2.1k Views Asked by At

Hi iam working AWS glue spark. I am grabbing the data from a dynamodb table and creating a dynamic frame from it. I want to be able to send all the data from that table, record by record in sqs. I have seen another suggest to convert dynamic frame to spark dataframe. But this is going to be a table with millions of records. Converting to a dataframe could take a while. I want to be able to just send all the records in the dynamic frame over to the sqs queue.

Here is my code:

sqs = boto3.resource('sqs')

sqs_queue_url = f"https://sqs.us-east-1.amazonaws.com/{account_id}/my-stream-queue"
queue = sqs.Queue(sqs_queue_url)

sc = SparkContext.getOrCreate()
glueContext = GlueContext(sc)
spark = glueContext.spark_session
args = getResolvedOptions(sys.argv, ['JOB_NAME'])
job = Job(glueContext)

## @params: [JOB_NAME]
job.init(args['JOB_NAME'], args)

logger = glueContext.get_logger()

df = glueContext.create_dynamic_frame.from_options("dynamodb",
                                                  connection_options={
                                                                      "dynamodb.input.tableName": "my_table",
                                                                      "dynamodb.throughput.read.percent": "1.5",
                                                                      "dynamodb.splits": "500"
                                                                      },
                                                   numSlots=2368)

job.commit()

# iterate over dynamic frame and send each record over the sqs queue

for record in df:

     queue.send_message(MessageBody=record)
1

There are 1 best solutions below

1
On

I am doing something very similar.
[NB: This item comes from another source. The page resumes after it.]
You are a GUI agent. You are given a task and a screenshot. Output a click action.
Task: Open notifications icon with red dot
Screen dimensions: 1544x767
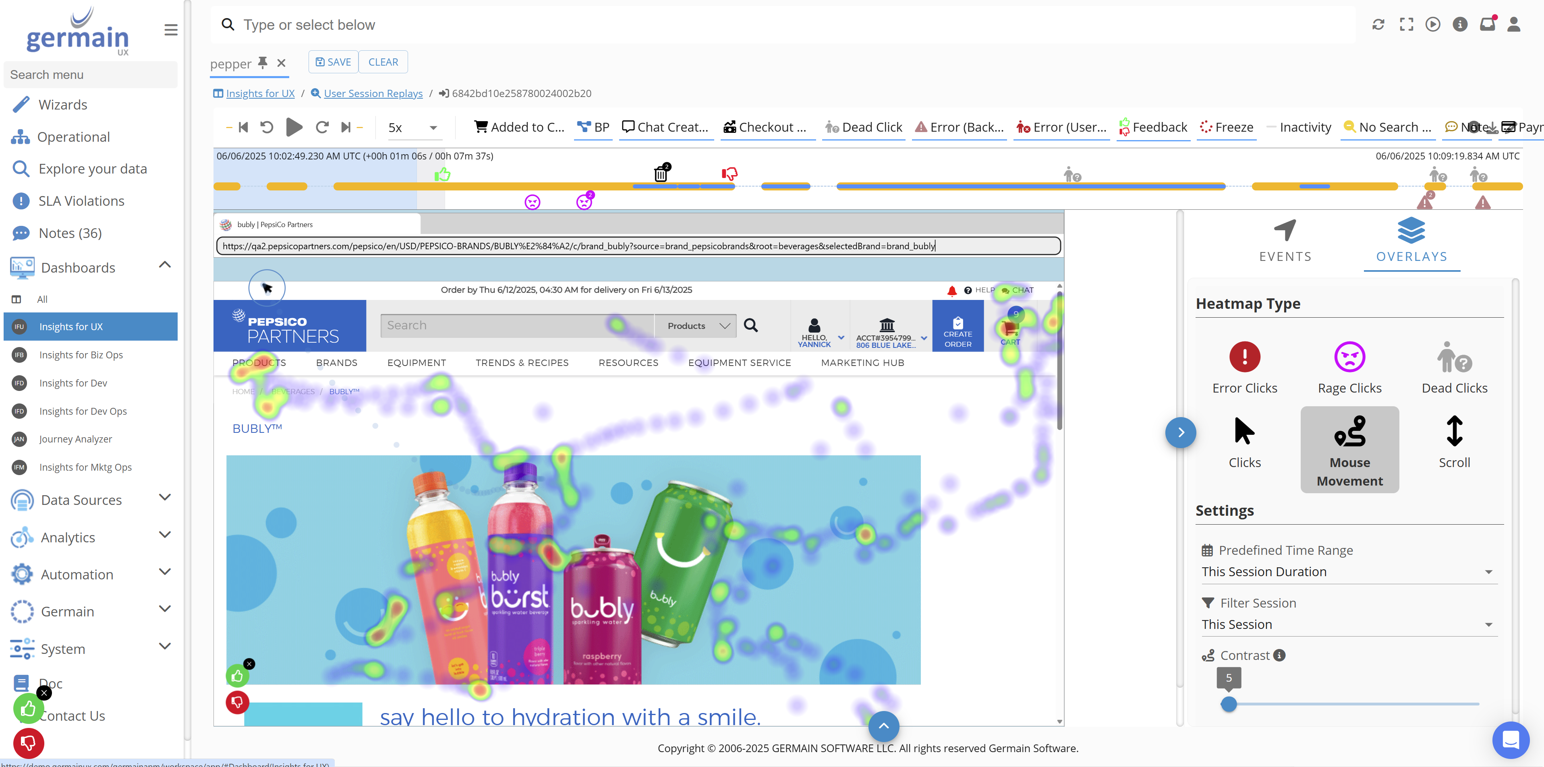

Here is what I discovered:

datasource0 = glueContext.create_dynamic_frame.from_catalog(
    database="athena", 
    table_name=str(args['value']), 
    transformation_ctx="datasource0")
job.commit()
df = datasource0.toDF()
pandasDF = df.toPandas()

for index, row in pandasDF.iterrows():
    message_body = generate_message(
        row['bucket'], row['key'], row['version_id'])
    send_message(sqs_queue, json.loads(json.dumps(message_body)))